In a letter sent Thursday, the 58 groups – which include the ACLU, the Anti-Defamation League, and the Human Rights Campaign – asked U.S. Attorney General Eric Holder, Jr., to direct the Office of Legal Counsel (OLC) to review and ultimately withdraw a 2007 memorandum that they say "threatens crucial religious freedom protections."
"The OLC Memo's interpretation that the Religious Freedom Restoration Act of 1993 ("RFRA") provides for a blanket override of statutory nondiscrimination provisions is erroneous and threatens core civil rights and religious freedom protections," wrote the groups, many of which are also members of the Coalition Against Religious Discrimination (CARD).
"We accordingly request that the Obama Administration publicly announce its intention to review the OLC Memo, and that at the end of that review, withdraw the OLC Memo and expressly disavow its erroneous interpretation of RFRA, the most significant free exercise protection of the post-Smith era," they concluded.
The hiring policy of the White House Office of Faith-Based and Community Initiatives has been a source of controversy since Bush established the office in 2001 and Obama had vowed on the presidential campaign trail to reverse the hiring policy so that groups receiving federal money would no longer be allowed to discriminate based on religion.

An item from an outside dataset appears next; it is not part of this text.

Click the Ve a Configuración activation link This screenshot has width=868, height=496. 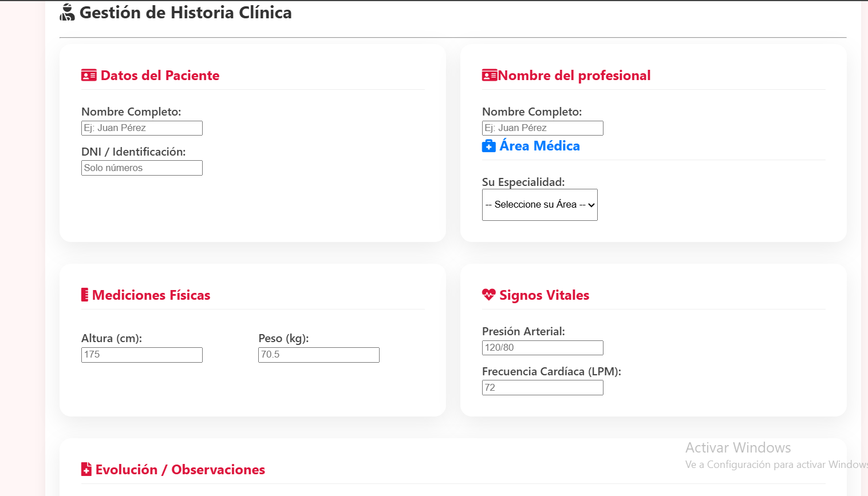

"As someone who used to teach constitutional law, I believe deeply in the separation of church and state," Obama said last July in a speech about expanding Bush's office of faith-based initiatives. "If you get a federal grant, you can't use that grant money to proselytize to the people you help, and you can't discriminate against them – or against the people you hire – on the basis of their religion."

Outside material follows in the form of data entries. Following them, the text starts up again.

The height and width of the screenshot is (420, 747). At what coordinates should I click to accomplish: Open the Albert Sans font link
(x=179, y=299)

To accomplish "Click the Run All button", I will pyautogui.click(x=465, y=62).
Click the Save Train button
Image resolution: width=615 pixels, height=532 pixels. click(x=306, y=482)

This past February, however, the Obama administration decided to continue allowing federally-funded religious groups to consider an applicant's religion when hiring – at least, for the time being.
Before a final decision on hiring guidelines is made, the Bush-era hiring policy was to first undergo a legal review.
In the meantime, until a better solution can be found, Obama's new and expanded faith-based office was to deal with complaints against faith-based groups receiving federal funding on a case-to-case basis.
However, as the White House has yet to give any indication on when a final decision might be expected, the 58 groups decided to step up its campaign to end what they view as federally-funded religious discrimination.
"The Religious Freedom Restoration Act (RFRA) was enacted to protect religion and those who wish to freely exercise it," said the Rev. Dr. C. Welton Gaddy, president of the Interfaith Alliance, which signed Thursday's letter along with other religious, education, civil rights, labor and health organizations. "Unfortunately, the Office of Legal Counsel (OLC) memo instead turned RFRA into an enabler of religious discrimination."
In continuing, Gaddy said, "I join my colleagues in calling upon Attorney General Holder to ensure that religion is never used as a means for an organization to implement discriminatory hiring decisions.
"Today, the battle to protect religious freedom is hard enough without the government, which should be defending the Constitution, making it more difficult. I look forward to the day when this harmful and constitutionally suspect memo is rescinded," the interfaith leader concluded.
Other faith-based organizations among the 58 signers include United Church of Christ Justice and Witness Ministries, the General Board of Church and Society of the United Methodist Church, and the Baptist Joint Committee for Religious Liberty.